Fires of Gold: Law, Spirit, and Sacrificial Labor in Ghana
ISBN: 9780520974739
Platform/Publisher: JSTOR / University of California Press
Digital rights: Users: unlimited; Printing: chapter; Download: chapter



Fires of Gold is a powerful ethnography of the often shrouded cultural, legal, political, and spiritual forces governing the gold mining industry in Ghana, one of Africa's most celebrated democracies. Lauren Coyle Rosen argues that significant sources of power have arisen outside of the formal legal system to police, adjudicate, and navigate conflict in this theater of violence, destruction, and rebirth. These authorities, or shadow sovereigns, include the transnational mining company, collectivized artisanal miners, civil society advocacy groups, and significant religious figures and spiritual forces from African, Islamic, and Christian traditions. Often more salient than official bodies of government, the shadow sovereigns reveal a reconstitution of sovereign power--one that, in many ways, is generated by hidden dimensions of the legal system.

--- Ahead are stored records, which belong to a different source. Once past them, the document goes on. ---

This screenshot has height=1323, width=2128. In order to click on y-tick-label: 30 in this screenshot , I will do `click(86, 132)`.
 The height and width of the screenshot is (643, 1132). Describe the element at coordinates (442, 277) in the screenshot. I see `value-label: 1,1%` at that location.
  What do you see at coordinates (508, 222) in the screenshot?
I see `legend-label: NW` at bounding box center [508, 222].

Coyle Rosen also contends that spiritual forces are central in anchoring and animating shadow sovereigns as well as key forms of legal authority, economic value, and political contestation. This innovative book illuminates how the crucible of gold, itself governed by spirits, serves as a critical site for embodied struggles over the realignment of the classical philosophical triad: the city, the soul, and the sacred.



Coyle Rosen Lauren :

Lauren Coyle Rosen is Assistant Professor of Anthropology at Princeton University. She works in legal and political anthropology, comparative spirituality, and critical theory. She is currently writing her second book, Law in Light: Truth, Vision, and Transnational African Spirituality.